Posted on 05/30/2022 10:45:47 AM PDT by Roman_War_Criminal

Nearly thirteen hundred years ago today, on May 28, 722,* a little-known but profoundly important battle was waged, setting the tone for the next eight hundred years of Christian/Muslim “coexistence” in Spain: the Battle of Covadonga.

Ten years earlier, Arabs and Africans — “Moors,” under the banner of Islam — had “godlessly invaded Spain to destroy it,” to quote from the Chronicle of 754. Once on European soil, they “ruined beautiful cities, burning them with fire; condemned lords and powerful men to the cross; and butchered youths and infants with the sword.”

After meeting and beating Spain’s Visigothic nobles at the Battle of Guadalete — “never was there in the West a more bloody battle than this,” wrote the Muslim chronicler al-Hakam, “for the Muslims did not withdraw their scimitars from them [Christians] for three days” — the invaders continued to penetrate northward into Spain, “not passing a place without reducing it, and getting possession of its wealth, for Allah Almighty had struck with terror the hearts of the infidels.”

Such terrorism was intentionally cultivated, in keeping with the Koran (3:151, 8:12, etc.).
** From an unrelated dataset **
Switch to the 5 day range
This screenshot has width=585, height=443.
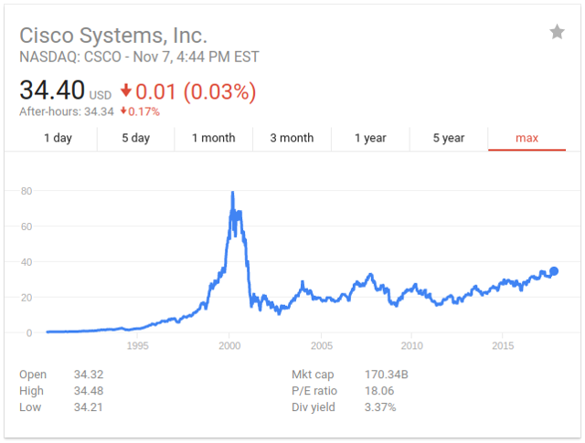(x=135, y=138)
For instance, the invaders slaughtered, cooked, and pretended to eat Christian captives, while releasing others who, horrified, fled and “informed the people of Andalus [Spain] that the Muslims feed on human flesh,” thereby “contributing in no small degree to increase the panic of the infidels,” wrote al-Maqqari, another Muslim chronicler.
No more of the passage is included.